Democrats are no strangers to making public attacks against Big Oil, launching investigations nearly every summer into price-gouging when retail gasoline and diesel prices rise. This latest effort represents a more coordinated strategy by Democrats, with leadership led by Schumer, taking a unified stance.

Even if the investigations do not lead to significant legal action, the visual impact of summoning oil executives for public hearings may be the political win that Democrats are aiming for.

With control of the Senate, Democrats can subpoena oil executives to testify in Washington, creating a platform for public criticism that could score political points with progressive and young voters. These are important voting blocs for Biden, who needs to rally his broader coalition ahead of a rematch with former President Donald Trump in November. This is especially true since some of Biden’s climate achievements have been overshadowed by the approval of large oil and gas projects, including the Willow project in Alaska and the Mountain Valley Pipeline in West Virginia and Virginia.

However, this strategy comes with real risks. Energy and climate issues have historically been considered low priorities among U.S. voters, who are consistently more concerned about affordable prices. According to data from the Pew Research Center, 68% of Americans believe that the country should continue to use fossil fuels alongside renewables as part of its energy mix.

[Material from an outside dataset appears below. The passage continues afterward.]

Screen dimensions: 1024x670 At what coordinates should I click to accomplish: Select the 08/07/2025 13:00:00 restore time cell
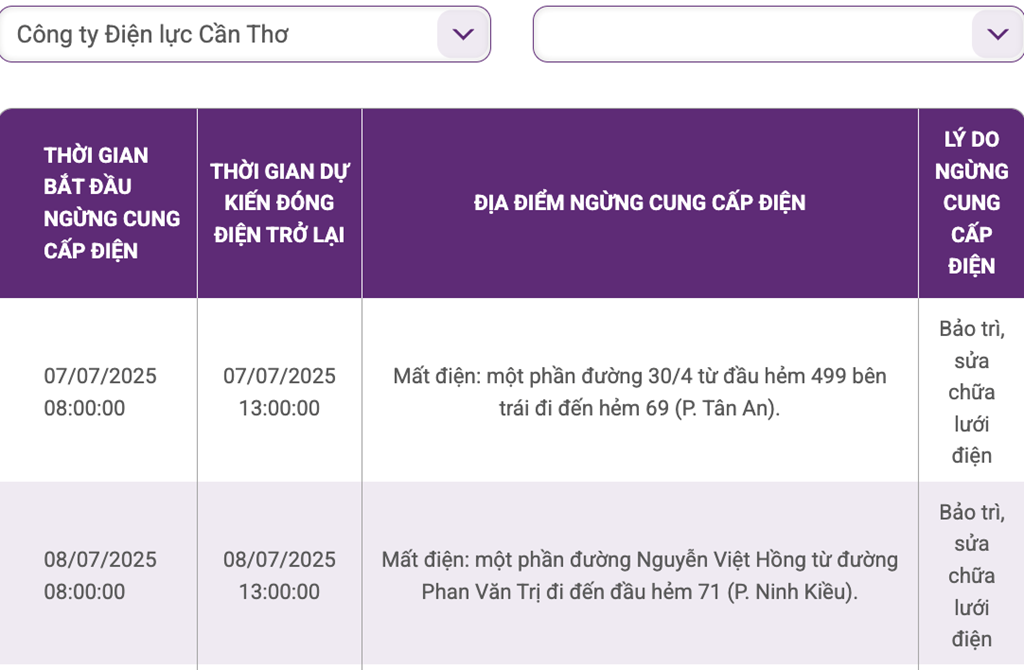tap(280, 575)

The economy continues to be the top concern, particularly in swing states, and most working Americans are more worried about gas prices at the pump than the country’s decarbonization plans. Although gasoline and diesel prices are currently stable, energy markets are unpredictable, and a price spike before the election could leave Democrats vulnerable.

After all, just two years ago, President Biden was encouraging the U.S. oil industry to increase production to help control soaring fuel prices after the Ukraine war broke out.

As consumers feel the pinch of higher prices, the influence of shareholder activism has become a significant polarizing force, particularly for Republicans. This week, Republicans on the U.S. House Judiciary Committee are set to resume their investigation into how asset managers, proxy advisors, and shareholder activists collude to impose ESG policies on companies with the goal of restraining fossil fuel production. Both investigations are likely to establish that the oil industry is responsive to market forces and the direction set by shareholders – not the whims of politicians or Middle East cartels.